Based on the findings, Dwyer then conducted investigations of the other sales representatives and discovered a similar pattern of abuse. In some cases, Dwyer identified sales representatives who signed up 25 to 30 customers on a single prepaid credit card. Most of these accounts would immediately default on their payments, but the sales representatives collected commissions on each sale, regardless. At one point, Dwyer estimated that the scheme was costing the company almost $5 million annually over the course of two years. The sales representatives involved in the scheme were immediately terminated.
- Prepaid credit card usage is a common fraud scheme among commissioned sales forces, so internal auditors should compare all credit card transactions against a BIN database to identify prepaid credit card transactions, find out which customer accounts used a prepaid credit card as payment, look at the payment history while focusing on customers who have made zero or a single payment, and identify the sales representatives on the account to uncover any wrongdoing.

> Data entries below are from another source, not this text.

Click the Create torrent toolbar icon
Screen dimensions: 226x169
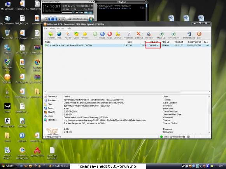tap(68, 35)
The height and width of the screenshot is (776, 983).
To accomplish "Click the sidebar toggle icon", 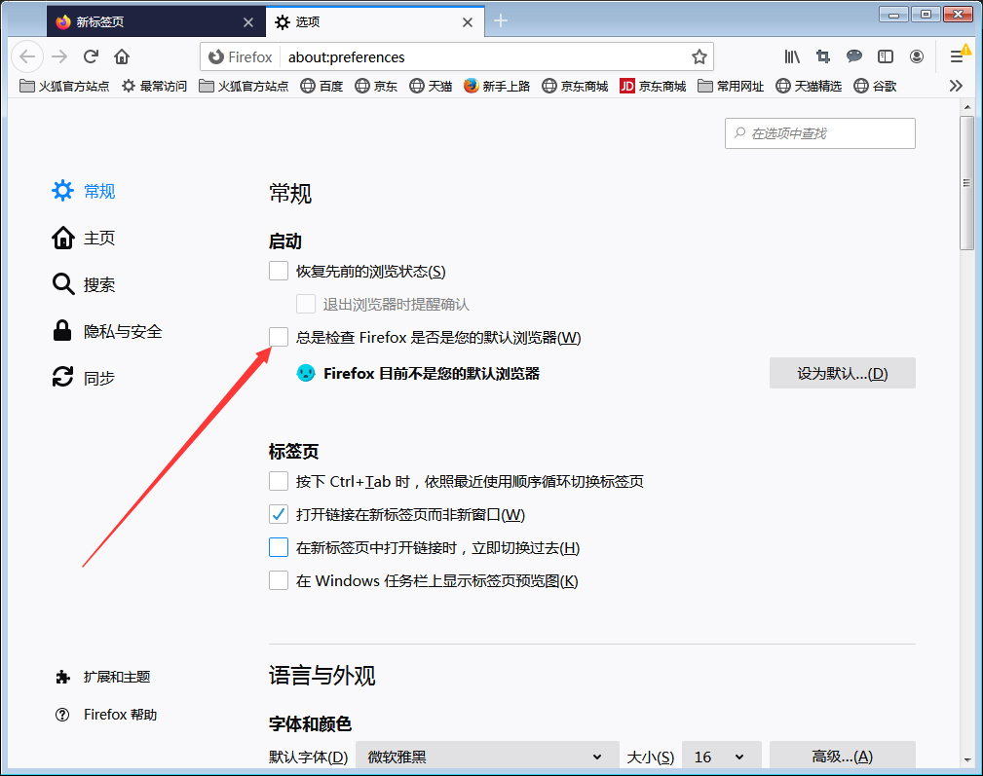I will tap(885, 56).
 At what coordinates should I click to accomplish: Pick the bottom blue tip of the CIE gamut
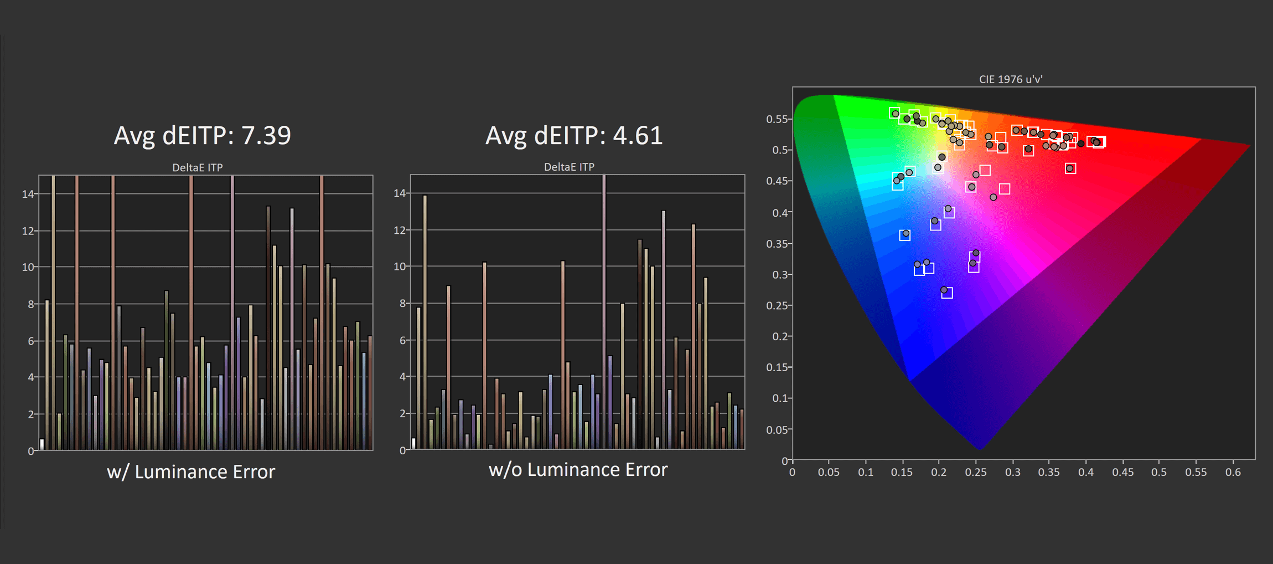[979, 446]
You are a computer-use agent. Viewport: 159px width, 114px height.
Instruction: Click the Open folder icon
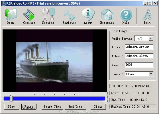11,15
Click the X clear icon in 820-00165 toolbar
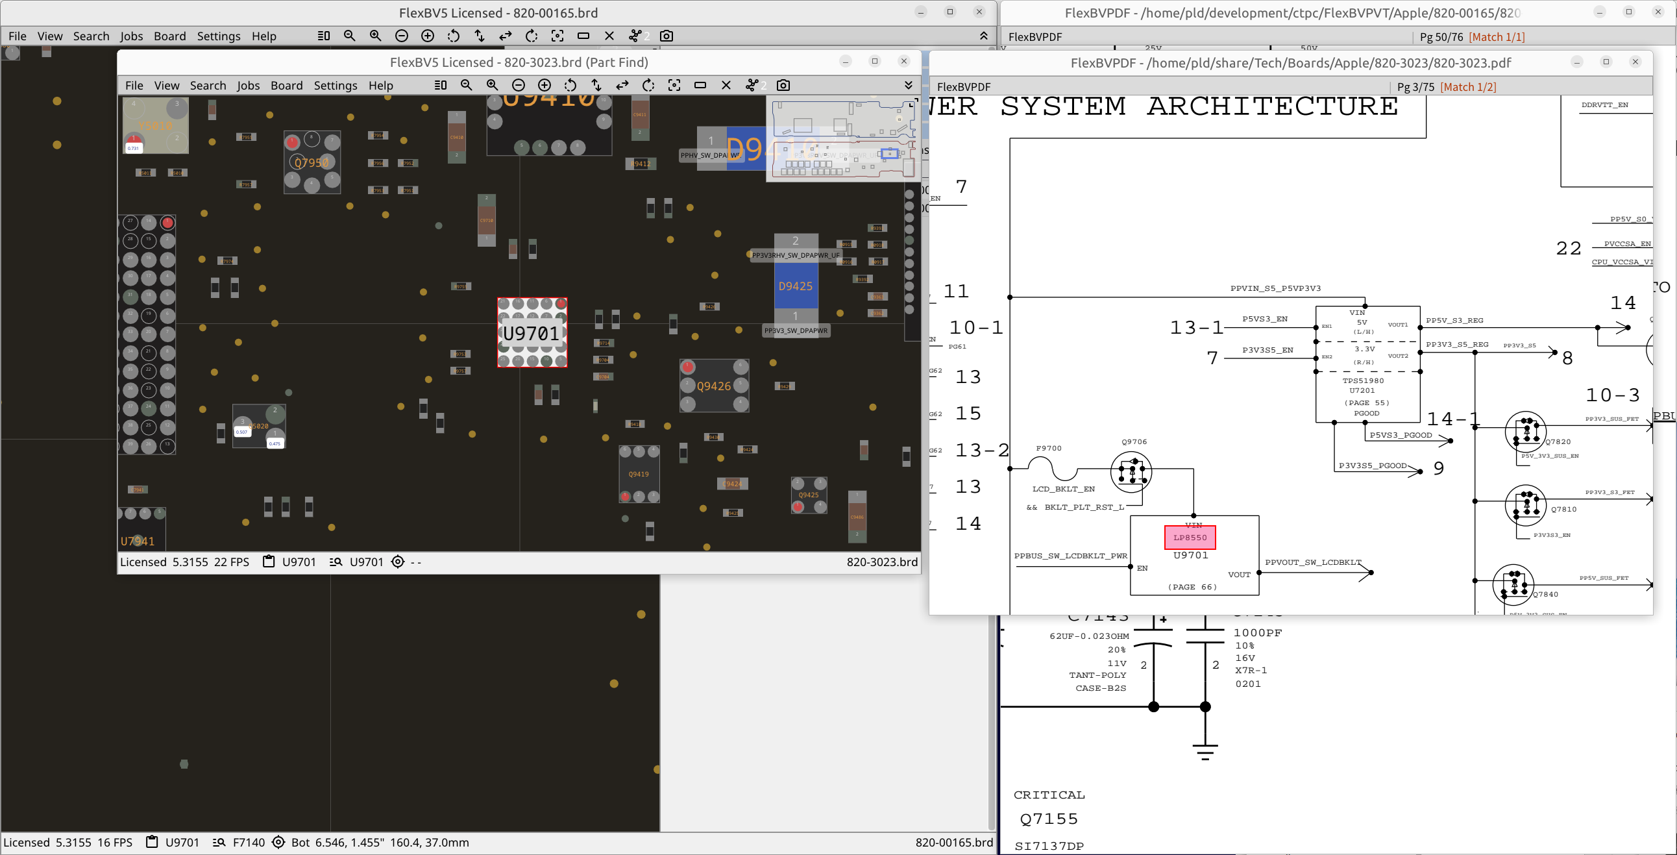 tap(609, 36)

- The many-to-one test identifies how many customer accounts are associated with a single credit card number. After identifying a target list, internal auditors should look at the customer content (name, address, and location) to see if they are family members or small businesses that might be legitimately sharing a credit card. If no commonality can be identified, internal auditors should investigate. Incidentally, this procedure also works for checking accounts.
- The scheme could have been caught sooner if the finance department was working more closely with the company’s credit card processor. Processors can assist with identifying prepaid credit cards in their transaction database.
- Companies can decide not to accept prepaid credit cards for recurring monthly payments, but it must first check its agreement with its credit card processor as it may be legally required to accept prepaid credit cards as a form of payment.
- Exception reports identifying sales representatives accepting prepaid credit cards should be produced monthly and distributed to area general managers to review for fraudulent activity. Internal audit should be notified of any apparent fraudulent activity and engaged to conduct an investigation.
- As a result of this investigation, and several other observations, the company began conducting enhanced customer screenings in the form of credit checks on all prospective customers. Customers who have low credit scores are now required to make several months of recurring payments before system installation can occur. Requiring several months of recurring payments up front helps reduce fraudulent use of prepaid credit cards.